═════ Text provided ═════

This is not science fiction, it is the current reality of warfare, where time periods are compressed due to modern weapons. Would Anthropic prefer that a pilot died instead of being saved by AI? Hopefully not, which is why Anthropic’s position forbids too much.
Moreover, Anthropic stakes its position on the grounds that AI can make mistakes. Of course, it can, but so can humans—the alternative. The question is not whether AI can make mistakes, but rather whether it is more or less likely to do so than a human. Anthropic assumes human infallibility, which is wrong.
Take the example of self-driving cars. Many people say that they would not want self-driving cars because the AI can make mistakes. But around 50,000 Americans a year die in road accidents, usually due to driver error. If self-driving cars are safer than human-driven cars, then people should want to live in a world of self-driven cars for their own safety. In fact, studies suggest that self-driving cars are in fact safer than human-driven cars, as AI does not get drunk, tired, text, etc.

═════ Dataset excerpts ═════

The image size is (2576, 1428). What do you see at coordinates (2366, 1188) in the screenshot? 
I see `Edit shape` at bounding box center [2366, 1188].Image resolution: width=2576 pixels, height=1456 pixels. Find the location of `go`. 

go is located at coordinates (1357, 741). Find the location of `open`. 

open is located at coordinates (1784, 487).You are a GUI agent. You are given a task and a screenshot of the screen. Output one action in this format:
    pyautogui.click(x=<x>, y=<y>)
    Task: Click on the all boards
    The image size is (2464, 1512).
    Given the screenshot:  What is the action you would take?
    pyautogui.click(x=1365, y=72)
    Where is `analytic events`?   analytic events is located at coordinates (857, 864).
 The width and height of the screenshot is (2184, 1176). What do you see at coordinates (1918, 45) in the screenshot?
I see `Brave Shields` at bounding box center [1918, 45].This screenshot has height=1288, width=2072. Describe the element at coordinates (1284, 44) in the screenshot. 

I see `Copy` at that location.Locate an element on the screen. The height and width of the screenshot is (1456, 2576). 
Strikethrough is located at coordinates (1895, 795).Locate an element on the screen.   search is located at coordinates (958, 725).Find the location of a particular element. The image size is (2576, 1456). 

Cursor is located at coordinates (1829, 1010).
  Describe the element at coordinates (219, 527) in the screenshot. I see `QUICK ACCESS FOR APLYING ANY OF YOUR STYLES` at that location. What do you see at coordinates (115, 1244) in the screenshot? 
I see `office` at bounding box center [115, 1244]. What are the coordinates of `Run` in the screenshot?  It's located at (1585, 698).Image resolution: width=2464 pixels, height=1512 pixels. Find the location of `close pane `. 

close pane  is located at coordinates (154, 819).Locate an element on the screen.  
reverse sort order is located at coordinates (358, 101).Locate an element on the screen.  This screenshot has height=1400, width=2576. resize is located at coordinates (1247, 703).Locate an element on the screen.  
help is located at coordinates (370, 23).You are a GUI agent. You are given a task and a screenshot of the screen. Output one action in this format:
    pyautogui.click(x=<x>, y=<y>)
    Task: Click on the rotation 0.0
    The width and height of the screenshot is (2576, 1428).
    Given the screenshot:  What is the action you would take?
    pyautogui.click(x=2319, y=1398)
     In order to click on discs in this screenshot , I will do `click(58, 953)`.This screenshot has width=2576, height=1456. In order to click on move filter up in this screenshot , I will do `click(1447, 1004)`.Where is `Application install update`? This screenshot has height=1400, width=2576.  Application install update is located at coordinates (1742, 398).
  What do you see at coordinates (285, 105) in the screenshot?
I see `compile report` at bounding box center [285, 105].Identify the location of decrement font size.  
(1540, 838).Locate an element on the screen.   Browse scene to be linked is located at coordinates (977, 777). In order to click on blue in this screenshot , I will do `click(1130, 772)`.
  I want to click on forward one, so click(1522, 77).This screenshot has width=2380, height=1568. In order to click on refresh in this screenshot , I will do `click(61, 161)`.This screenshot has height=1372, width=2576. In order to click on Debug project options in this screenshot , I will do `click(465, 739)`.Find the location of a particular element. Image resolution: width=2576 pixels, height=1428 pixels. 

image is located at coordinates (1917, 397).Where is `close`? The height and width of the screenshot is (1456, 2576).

═════

Your tasks:
**A.** Based on the passage on AI in warfare, state whether each statement below agrees with it, answering yes or no and quoting the deciding words. (i) Around 50,000 Americans die in road accidents each year. (ii) Anthropic assumes that AI is infallible. (iii) Studies suggest that self-driving cars are less safe than human-driven cars.
**B.** Carry on the passage on AI in warfare, beginning after its final sentence.

Response list:
**A.**
(i) Yes: "around 50,000 Americans a year die in road accidents"
(ii) No: "Anthropic assumes human infallibility, which is wrong."
(iii) No: "studies suggest that self-driving cars are in fact safer than human-driven cars"

**B.**
Similarly, why does Anthropic assume that human targeting decisions are infallible? Take the example of the US mistakenly hitting an Iranian school, apparently because it was part of a military base and converted to a school only recently. Imagine, hypothetically, that a human decides to target it based on the available data, but an AI system notices movement around the building that suggests children playing, and warns against the strike. But the human making the decision trusts the targeting information and goes ahead with the strike. Here, human intervention caused harm that AI could have avoided. Why does Anthropic not consider this possibility?
Instead of just making a blanket pronouncement that sounded noble, Anthropic should have worked with the US military on these issues and helped guide the development of AI systems, but instead, it just walked away.
Domestic Surveillance
Anthropic’s blanket pronouncement against AI use for domestic surveillance suffers from the same lack of foresight. AI is just a tool, and like any tool, and whether it is good or bad depends on how it is used.
For instance, I happen to know an FBI agent who once told me that he was watching a bank with binoculars because of information that a robber would show up. He is using binoculars as a tool of surveillance, but who would suggest that we should thereby forbid FBI agents from using binoculars? If he were instead watching a woman undress in front of her fifth-floor window, we would say that he is using the tool wrongly, not that the tool itself is at fault.
This shows that the real question is: How is AI being used? The military said that it would only be used in legal ways, but Anthropic did not worry about how it would be used. In reality, AI allows agencies to find things that humans would have missed. Obama noted that intelligence agencies had information suggesting the 9/11 attack, but did not “connect the dots” between the information.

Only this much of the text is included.